The Cash Wars Crash of late 2018

I thought I’d share a few of my thoughts about recent general market activity - looking a BTC as a proxy for the general market movements. We had a painful drop in mid-November after an already painful year.

I think it’s very likely that the bottom has passed. What we saw was a relatively stable Bitcoin price in the $6500 range through late summer and fall until November 14th, followed by a precipitous drop with little negative news on fundamentals.


(Chart from CoinMarketCap.)

Bitcoin didn’t fall on Nov 14 because of some “breakdown of support.” It fell because a lot of nervous people pulled out of the markets on the uncertainty wrought by the Bitcoin Cash wars - recall that the fork date turned out to be November 15.

BCH (Bitcoin Cash) has long been claiming to be “the real Bitcoin,” in contrast to the obviously larger and more valuable BTC (Bitcoin.) This caused a measure of fear, uncertainty, and doubt. Then, two factions of BCH were going to war over who is “the real the real Bitcoin,” and doing so very publicly, throwing things into greater doubt, jeopardizing valuations of a major company holding a large amount of BCH (Bitmain**), and causing tremendous uncertainty in the eyes of the many non-crypto-savvy investors.

These frightened sales, in turn, triggered a large number of “blind faith TA artists” who are effectively just momentum traders - they buy when others buy, and dump when others dump - and this decline led them to go ahead and sell into the decline. (I don’t mean to disparage real Technical Analysis, but the vast majority of TA I see in the crypto space amounts to amateurs forming into herds of lemmings.)

The rallies we’ve seen the past few days are simply a recognition that this tremendous decline from the $6500 range simply has no rational basis.The fundamentals for Bitcoin are as good - or better - than ever, even if ICOs and ETH are struggling.

What we saw was the Cash Wars Crash.

As the Cash War Crash nonsense subsided without actually causing the feared crypto apocalypse, the end of the senseless decline brought smart money into the space to acquire at depressed prices. They couldn’t help buying when prices were such a bargain - which in turn triggerred a rally.

If we don’t have a huge negative event that again makes the crypto space look like a bunch of squabbling nerds to the outside world, then I see no reason prices should go back down below $3500, and I see many reasons they should continue to rise back towards $6500.

In fact, the bearish economic and market sentiments in the traditional markets suggest people may be doing a lot of searches for alternative investments into which to diversify - and the crypto space is a likely beneficiary of those searches.

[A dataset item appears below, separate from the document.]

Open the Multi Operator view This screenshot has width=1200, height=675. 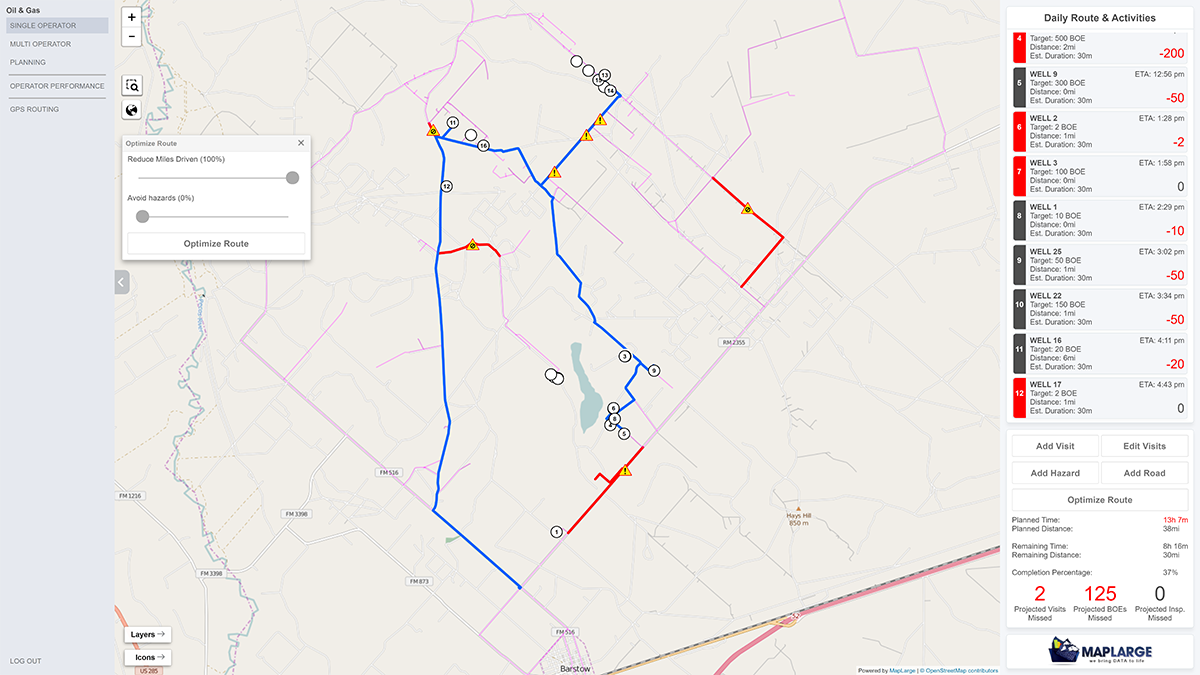(40, 44)
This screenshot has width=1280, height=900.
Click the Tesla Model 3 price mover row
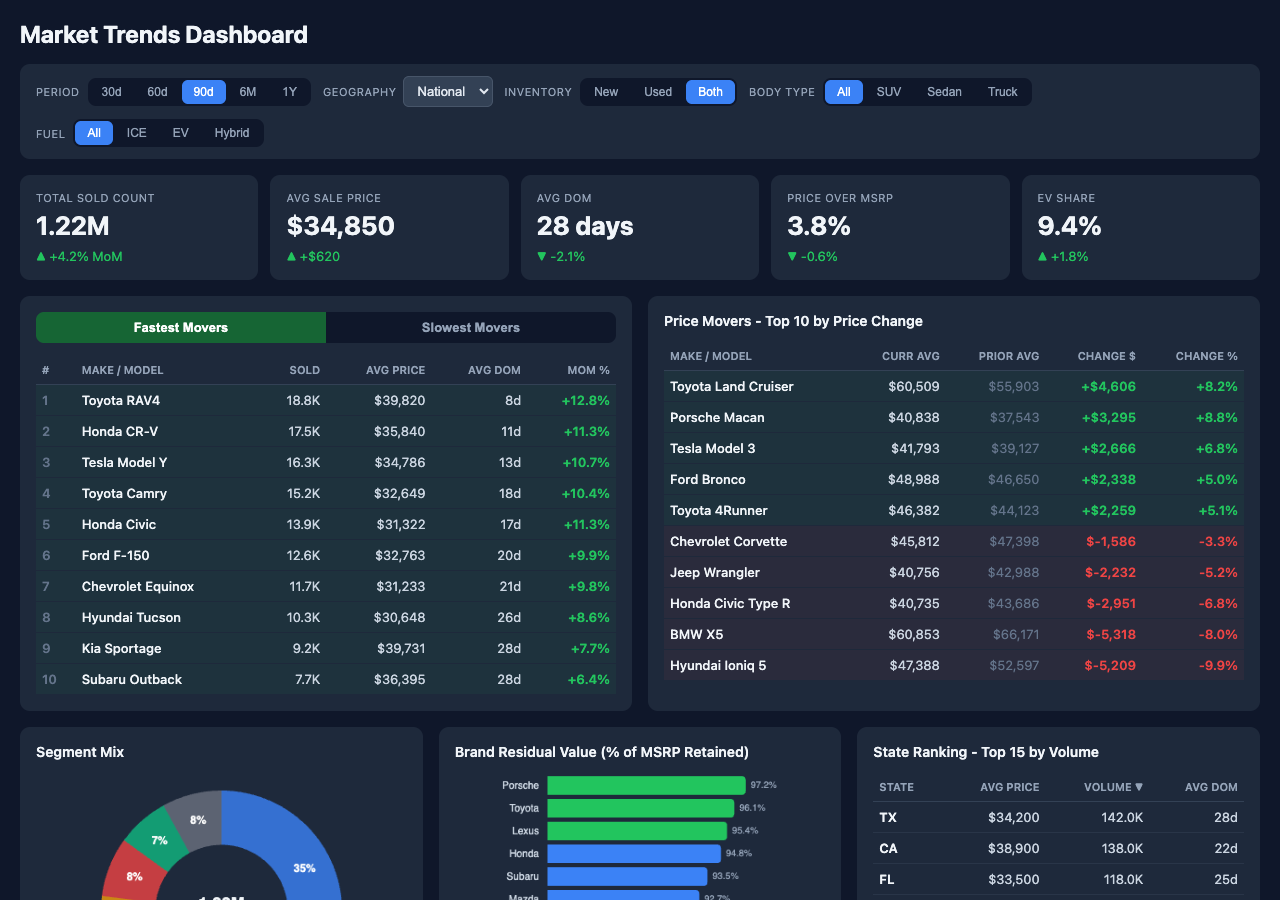coord(950,448)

US markets are down, European markets (especailly with Brexit confusion), Asian markets… I don’t closely follow South American or African markets, but I expect they’re immune to what appears to be a global economic and market phenomenon. People all over the world are likely to be looking for ways to hedge - places to put their money that have a chance of rising. An asset calss that has recently begun rising after a long decline can be an enticing place to try to cover some of their losses. They all know that Bitcoin can get close to $20,000, and $4000 is awfully low compared to that… so even if they don’t think it’s going back $20k any time soon, there’s certainly plenty of upside from here to $6,500 or $8,000 or $10,000 - and even $10,000 may not feel like a “bubble” price after the 2017 bubble.

Am I certain that the worst is over? No. There’s no such thing as certainty. Something stupid and terrible for crypto could happen next week, next month… crypto is not yet mature. On the other hand, maybe nothign happens, and things rise - or maybe even something good happens, and things solidiify and grow. I think those are much more likely that any more decline.

** Mind you, here in BTG land, we have no love for ASIC manufacturers like Bitmain, but there’s no denying that Bitmain is a large company with significant valuation, and that a lot of people outside of crypto are probably more aware of the valuations of companies like Bitmain than they are of the existence of cyprtos other than the basic.